So I've decided I'm going to be vegan.
Maybe not permanently, but definitely for Lent. I'm going to try it. I'm doing it for a few reasons. I love animals, and the more I learn (at the risk of sounding anti-American and communist), the more I dislike many aspects of Capitalism. The idea of testing things on animals "because we can"and to avoid ridiculous litigiousness because people can't make enough money other ways disgusts me. The idea of cramming millions of chickens in warehouses where they have their beaks cut off at a young age and where they walk around their entire lives in their own feces is horrendous. I think there's a huge problem with the economical, ecological, and political implications of corporate food production, especially the meat industry. It's healthier for the environment, and (if I do it right) healthier for me. In Genesis, the one commandment God gave to Adam and Eve is to care for the earth. And we are clearly not doing that. And I am not doing that by supporting the industry with my money.
But if I'm being honest, that's only a part of the reason. Partly, I just really like the idea of a challenge. I like entropy, I like chaos, and I like challenging and trying new things. This is going to be a big challenge. I like my meat. I like my hamburgers. But more than that, I love my milk. My nutella, my cheese, my morning latte, my TOMS with leather insoles... so this is going to be a really big change. It's going to take patience. And forgiveness. And self-control, and discipline, and commitment, endurance, thoughtfulness, dedication, self-awareness, prayer...
When I decided that I was really going to try this, I went on Amazon and ordered a few books about becoming Vegan. I figured it'd be good to have a few starting points - some recipes, some advice from people who have been there, things to think about, how to make sure that I'm still getting all the vitamins I need, etc. (That, and I tend to compulsively buy books.) I got my first book tonight (The Complete Idiot's Guide to Vegan Living), and I started reading it.
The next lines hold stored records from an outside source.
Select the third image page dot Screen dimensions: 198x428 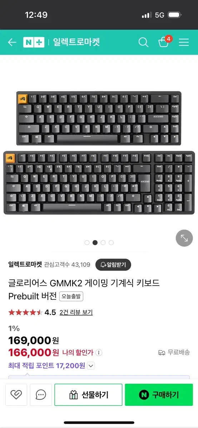coord(103,243)
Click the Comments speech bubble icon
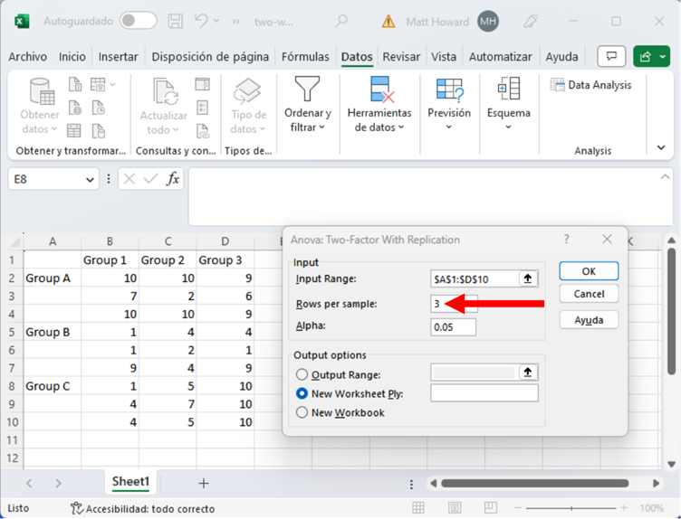681x519 pixels. tap(612, 56)
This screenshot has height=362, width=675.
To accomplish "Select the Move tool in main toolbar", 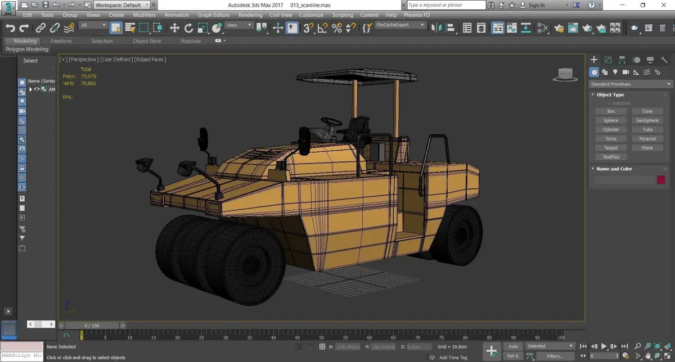I will tap(174, 28).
As I started reading it, one of the things that kept cropping up was the idea that this is a transition not just in diet, but in lifestyle and in thinking about things. The author kept insisting that this transition is hard, and that if I "slip" in my new eating habits, it's important not to beat myself up about it but to just forgive myself and move on.
Up until that moment, I hadn't thought about this as a spiritual experience. I mean, I had in terms of the idea of giving [something] up for lent. The idea is that whatever that [something] is, whenever I actively decide not to eat, drink, partake in, or whatever that [something] is, I'm reminded of the sacrifice Jesus made for us. The idea that vegan living has a scriptural basis. But not the actual transition itself. But remember all those things I said this transition is going to take? Yea, those are all actually things that God has been teaching and re-teaching me over the last semester. And then God comes along and lays this whole vegan thing on my heart...
God works in amazing and wonderful (and sometimes slightly intimidating) ways. He is Faithful and He is Good, and I'm so excited to start this journey with Him.